(Stored data)

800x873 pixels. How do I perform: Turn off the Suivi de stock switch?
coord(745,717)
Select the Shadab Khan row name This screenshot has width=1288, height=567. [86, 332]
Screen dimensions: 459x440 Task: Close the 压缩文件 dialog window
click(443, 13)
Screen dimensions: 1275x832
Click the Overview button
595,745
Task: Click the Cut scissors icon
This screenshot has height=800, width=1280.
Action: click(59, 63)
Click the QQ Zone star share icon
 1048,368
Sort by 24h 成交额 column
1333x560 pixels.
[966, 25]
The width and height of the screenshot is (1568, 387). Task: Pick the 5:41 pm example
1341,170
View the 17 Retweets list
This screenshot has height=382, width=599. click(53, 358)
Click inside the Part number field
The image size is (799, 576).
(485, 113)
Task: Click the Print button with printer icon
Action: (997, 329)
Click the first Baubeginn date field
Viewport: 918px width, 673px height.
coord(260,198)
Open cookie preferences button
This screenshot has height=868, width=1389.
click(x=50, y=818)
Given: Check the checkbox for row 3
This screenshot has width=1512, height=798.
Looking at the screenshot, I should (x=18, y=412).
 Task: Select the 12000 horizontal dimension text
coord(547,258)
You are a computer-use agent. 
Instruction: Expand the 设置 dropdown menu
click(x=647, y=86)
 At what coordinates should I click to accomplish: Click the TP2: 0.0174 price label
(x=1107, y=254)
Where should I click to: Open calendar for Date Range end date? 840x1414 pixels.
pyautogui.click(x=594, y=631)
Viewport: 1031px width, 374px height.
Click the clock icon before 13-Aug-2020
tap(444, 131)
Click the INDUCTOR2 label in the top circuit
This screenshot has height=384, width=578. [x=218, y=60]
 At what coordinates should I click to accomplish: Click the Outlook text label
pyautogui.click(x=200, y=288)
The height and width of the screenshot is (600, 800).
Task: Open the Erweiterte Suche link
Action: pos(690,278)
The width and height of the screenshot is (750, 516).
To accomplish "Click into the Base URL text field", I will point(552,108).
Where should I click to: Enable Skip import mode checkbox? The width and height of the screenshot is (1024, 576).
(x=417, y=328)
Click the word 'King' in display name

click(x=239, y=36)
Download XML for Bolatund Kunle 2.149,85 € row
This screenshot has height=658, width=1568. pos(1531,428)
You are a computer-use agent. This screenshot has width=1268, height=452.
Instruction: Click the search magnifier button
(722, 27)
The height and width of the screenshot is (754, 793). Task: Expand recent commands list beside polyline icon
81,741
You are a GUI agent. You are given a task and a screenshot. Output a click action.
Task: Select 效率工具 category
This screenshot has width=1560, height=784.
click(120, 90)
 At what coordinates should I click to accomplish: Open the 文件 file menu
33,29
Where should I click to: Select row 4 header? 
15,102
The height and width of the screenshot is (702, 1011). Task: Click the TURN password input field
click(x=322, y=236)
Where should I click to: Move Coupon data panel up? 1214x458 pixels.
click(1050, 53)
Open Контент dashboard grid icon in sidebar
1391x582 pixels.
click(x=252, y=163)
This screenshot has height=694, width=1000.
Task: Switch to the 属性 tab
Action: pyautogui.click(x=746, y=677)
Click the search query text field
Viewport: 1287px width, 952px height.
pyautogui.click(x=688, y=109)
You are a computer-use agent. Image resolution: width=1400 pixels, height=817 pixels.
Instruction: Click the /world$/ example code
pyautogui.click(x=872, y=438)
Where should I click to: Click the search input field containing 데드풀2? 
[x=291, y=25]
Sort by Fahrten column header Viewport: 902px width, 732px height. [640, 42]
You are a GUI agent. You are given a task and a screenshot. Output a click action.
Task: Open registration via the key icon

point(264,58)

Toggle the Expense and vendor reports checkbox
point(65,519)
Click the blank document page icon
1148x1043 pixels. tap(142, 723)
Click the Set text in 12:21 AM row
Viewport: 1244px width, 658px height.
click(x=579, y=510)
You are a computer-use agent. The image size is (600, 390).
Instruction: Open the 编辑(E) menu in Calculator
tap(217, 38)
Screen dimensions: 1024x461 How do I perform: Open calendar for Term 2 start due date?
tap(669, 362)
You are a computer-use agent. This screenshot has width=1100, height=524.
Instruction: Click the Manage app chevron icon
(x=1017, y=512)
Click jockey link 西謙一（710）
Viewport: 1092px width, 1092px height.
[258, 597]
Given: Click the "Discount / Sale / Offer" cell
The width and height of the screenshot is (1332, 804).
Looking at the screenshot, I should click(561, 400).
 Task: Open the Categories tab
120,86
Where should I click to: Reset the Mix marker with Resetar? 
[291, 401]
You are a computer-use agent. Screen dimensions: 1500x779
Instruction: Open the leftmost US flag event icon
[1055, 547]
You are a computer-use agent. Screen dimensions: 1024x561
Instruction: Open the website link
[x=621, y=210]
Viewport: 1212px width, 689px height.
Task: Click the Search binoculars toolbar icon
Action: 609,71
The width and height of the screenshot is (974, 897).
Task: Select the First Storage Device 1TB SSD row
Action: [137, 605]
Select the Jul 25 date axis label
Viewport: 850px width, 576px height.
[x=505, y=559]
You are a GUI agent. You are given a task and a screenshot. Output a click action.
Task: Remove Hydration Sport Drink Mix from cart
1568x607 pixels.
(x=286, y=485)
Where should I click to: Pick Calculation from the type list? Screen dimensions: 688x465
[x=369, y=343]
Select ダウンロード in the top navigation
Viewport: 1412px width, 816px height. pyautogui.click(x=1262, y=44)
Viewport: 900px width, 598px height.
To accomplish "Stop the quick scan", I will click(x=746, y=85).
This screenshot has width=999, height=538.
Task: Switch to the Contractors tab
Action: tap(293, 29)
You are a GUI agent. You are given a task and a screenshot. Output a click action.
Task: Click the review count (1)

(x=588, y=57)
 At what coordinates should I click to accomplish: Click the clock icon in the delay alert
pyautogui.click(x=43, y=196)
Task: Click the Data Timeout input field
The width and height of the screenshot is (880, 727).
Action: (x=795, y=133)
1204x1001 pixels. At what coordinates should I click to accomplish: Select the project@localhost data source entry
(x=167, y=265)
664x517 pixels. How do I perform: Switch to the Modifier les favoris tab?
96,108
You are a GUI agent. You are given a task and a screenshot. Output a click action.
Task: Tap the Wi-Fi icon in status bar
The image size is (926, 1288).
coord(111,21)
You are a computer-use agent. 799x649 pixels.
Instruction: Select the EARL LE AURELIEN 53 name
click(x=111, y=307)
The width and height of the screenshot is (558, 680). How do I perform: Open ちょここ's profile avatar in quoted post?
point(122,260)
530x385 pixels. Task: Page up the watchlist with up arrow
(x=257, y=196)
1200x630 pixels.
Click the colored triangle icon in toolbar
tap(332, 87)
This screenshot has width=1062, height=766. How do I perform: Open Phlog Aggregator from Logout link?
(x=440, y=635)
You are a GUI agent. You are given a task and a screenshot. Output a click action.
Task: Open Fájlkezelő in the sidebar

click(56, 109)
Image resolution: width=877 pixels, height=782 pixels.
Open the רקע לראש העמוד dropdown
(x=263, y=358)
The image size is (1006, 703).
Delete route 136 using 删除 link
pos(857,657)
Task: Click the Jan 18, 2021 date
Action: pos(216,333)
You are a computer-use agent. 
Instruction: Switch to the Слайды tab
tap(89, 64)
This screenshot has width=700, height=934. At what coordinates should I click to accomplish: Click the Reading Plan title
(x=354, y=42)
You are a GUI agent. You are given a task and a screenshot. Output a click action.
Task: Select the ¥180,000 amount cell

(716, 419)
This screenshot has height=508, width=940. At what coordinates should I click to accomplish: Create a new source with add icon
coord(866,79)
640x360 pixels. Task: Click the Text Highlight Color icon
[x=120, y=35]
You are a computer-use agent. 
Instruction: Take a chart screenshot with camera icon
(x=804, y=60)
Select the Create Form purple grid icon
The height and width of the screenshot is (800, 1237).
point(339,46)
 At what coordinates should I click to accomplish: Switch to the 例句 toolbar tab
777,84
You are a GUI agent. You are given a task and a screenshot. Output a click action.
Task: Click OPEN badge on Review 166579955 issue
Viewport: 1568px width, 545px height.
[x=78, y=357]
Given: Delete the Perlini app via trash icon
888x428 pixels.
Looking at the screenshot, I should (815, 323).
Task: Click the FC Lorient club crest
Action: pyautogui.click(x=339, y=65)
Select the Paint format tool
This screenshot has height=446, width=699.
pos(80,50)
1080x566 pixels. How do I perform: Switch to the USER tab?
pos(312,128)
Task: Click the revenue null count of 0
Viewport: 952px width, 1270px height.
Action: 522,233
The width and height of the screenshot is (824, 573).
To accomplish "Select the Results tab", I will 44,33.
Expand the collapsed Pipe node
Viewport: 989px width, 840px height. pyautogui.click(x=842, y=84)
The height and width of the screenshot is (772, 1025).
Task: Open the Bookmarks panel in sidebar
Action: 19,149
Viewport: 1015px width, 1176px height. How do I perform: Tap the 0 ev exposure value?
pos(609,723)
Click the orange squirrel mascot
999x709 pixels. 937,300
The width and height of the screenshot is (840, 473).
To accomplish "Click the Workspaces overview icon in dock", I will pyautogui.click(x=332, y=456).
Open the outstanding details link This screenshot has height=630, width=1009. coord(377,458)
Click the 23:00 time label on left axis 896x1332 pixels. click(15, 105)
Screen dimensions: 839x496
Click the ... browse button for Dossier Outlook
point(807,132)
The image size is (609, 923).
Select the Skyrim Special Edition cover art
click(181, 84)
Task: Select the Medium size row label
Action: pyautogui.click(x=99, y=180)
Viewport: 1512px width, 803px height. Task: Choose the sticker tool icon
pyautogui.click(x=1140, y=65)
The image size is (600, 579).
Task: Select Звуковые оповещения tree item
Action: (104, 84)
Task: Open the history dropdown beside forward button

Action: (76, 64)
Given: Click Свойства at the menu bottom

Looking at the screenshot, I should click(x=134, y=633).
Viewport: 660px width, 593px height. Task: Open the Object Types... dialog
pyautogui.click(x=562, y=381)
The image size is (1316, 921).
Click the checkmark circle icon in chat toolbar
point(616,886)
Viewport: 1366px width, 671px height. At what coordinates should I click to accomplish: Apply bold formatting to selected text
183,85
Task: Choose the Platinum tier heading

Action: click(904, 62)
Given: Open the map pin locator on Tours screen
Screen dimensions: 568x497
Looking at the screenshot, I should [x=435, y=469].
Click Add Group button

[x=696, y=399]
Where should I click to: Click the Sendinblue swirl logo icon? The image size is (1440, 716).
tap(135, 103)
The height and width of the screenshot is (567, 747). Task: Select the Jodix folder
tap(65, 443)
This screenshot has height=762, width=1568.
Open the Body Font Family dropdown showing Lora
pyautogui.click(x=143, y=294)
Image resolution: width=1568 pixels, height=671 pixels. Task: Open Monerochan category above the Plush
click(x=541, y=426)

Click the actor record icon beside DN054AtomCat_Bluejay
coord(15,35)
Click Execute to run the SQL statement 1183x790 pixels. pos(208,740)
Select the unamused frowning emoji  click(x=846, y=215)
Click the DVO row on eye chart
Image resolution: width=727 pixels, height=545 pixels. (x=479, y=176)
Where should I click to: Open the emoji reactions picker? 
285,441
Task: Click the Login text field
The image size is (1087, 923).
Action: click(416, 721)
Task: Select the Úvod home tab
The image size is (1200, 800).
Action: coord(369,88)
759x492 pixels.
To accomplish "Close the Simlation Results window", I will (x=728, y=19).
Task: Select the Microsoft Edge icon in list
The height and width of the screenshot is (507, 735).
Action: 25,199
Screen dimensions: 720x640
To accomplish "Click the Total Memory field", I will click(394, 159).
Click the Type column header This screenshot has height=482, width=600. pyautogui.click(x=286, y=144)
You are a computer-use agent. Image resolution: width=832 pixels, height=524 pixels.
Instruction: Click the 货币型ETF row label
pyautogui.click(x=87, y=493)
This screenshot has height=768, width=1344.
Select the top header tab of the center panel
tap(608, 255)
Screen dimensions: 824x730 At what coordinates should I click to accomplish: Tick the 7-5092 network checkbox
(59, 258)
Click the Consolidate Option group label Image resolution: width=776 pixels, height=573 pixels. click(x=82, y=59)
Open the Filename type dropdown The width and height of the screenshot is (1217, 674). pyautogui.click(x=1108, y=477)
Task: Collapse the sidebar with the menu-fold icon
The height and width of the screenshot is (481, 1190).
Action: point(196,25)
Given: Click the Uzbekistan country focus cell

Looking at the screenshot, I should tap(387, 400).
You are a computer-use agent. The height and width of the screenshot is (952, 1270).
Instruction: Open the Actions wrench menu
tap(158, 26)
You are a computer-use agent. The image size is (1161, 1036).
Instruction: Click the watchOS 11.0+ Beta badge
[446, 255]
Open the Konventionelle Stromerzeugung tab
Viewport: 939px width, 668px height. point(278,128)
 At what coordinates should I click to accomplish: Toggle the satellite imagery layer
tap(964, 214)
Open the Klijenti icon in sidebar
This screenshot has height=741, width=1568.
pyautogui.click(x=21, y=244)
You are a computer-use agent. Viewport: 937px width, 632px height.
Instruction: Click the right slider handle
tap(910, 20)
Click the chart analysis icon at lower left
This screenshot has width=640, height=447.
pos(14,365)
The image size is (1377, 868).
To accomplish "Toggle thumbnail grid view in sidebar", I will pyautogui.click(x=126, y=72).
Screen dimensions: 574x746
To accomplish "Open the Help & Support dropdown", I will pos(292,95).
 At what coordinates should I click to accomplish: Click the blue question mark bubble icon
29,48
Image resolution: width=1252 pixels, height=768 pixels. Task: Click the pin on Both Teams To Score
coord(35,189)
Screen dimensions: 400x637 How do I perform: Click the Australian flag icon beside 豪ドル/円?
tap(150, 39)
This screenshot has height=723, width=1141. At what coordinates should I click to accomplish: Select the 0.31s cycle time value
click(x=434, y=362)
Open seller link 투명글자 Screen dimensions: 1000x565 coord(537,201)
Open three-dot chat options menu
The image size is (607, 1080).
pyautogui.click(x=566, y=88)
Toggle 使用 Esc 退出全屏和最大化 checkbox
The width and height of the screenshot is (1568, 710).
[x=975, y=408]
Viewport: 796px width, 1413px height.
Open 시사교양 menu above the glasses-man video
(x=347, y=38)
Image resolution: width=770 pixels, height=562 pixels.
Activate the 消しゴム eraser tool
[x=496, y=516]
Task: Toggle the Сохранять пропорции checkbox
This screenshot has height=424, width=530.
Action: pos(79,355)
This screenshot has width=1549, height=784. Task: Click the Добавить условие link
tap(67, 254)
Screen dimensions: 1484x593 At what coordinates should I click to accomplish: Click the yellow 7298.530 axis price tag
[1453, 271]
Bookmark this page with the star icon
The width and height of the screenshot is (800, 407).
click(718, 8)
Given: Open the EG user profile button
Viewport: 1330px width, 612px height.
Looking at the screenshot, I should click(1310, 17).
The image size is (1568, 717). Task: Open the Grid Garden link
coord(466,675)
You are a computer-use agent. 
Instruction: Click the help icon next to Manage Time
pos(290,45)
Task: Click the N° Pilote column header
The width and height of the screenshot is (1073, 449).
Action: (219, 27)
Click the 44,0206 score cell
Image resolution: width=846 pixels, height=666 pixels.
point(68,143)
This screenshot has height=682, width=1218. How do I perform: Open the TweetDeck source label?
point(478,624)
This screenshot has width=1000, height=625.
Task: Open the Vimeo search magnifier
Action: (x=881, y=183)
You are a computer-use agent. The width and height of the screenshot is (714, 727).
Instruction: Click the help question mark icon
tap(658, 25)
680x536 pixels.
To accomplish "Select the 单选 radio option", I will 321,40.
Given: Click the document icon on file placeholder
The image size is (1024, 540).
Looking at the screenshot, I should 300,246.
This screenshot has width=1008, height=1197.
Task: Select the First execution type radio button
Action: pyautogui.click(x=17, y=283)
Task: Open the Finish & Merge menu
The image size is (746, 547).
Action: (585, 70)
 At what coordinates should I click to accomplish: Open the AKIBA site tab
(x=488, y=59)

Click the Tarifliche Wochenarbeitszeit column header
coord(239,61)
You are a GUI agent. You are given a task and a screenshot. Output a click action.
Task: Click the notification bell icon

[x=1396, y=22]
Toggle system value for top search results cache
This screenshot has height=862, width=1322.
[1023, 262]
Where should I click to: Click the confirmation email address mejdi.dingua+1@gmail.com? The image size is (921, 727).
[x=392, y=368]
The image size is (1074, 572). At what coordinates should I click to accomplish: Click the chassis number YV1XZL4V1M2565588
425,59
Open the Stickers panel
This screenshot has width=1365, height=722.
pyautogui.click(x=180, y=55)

# Task requirements
Exactly one number is the expected answer: the count of lines in the entries where the word "Sort" is found.

# Response area
2